Collected data entries
━━━━━━━━━━━━━━━━

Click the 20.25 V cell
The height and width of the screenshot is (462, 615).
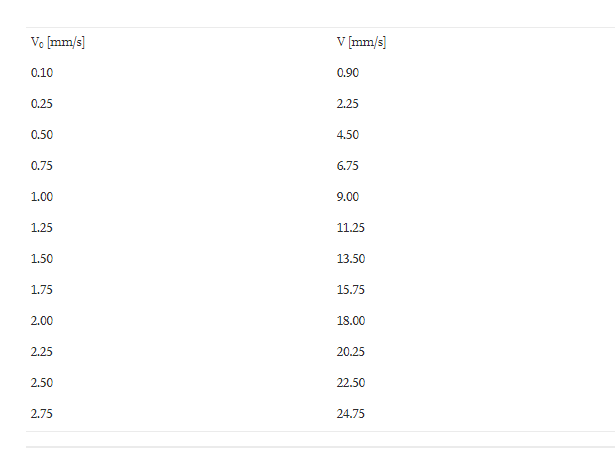(x=351, y=351)
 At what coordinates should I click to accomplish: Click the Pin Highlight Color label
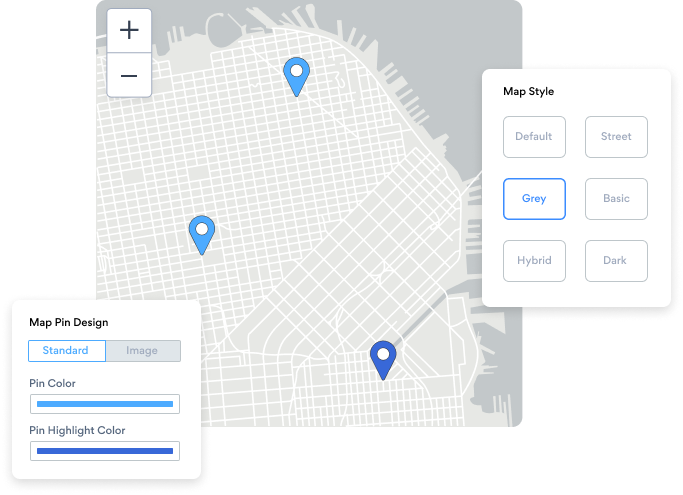click(77, 430)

━━━━━━━━━━━━━━━━

__Work to complete__
Each line from the one holding "At what coordinates" through the final line of the data needs to be transcribed exactly. Include both ends, skip the pictures, and add nothing.

__Exercise solution__
 At what coordinates should I click to accomplish: Click the Pin Highlight Color label
click(77, 430)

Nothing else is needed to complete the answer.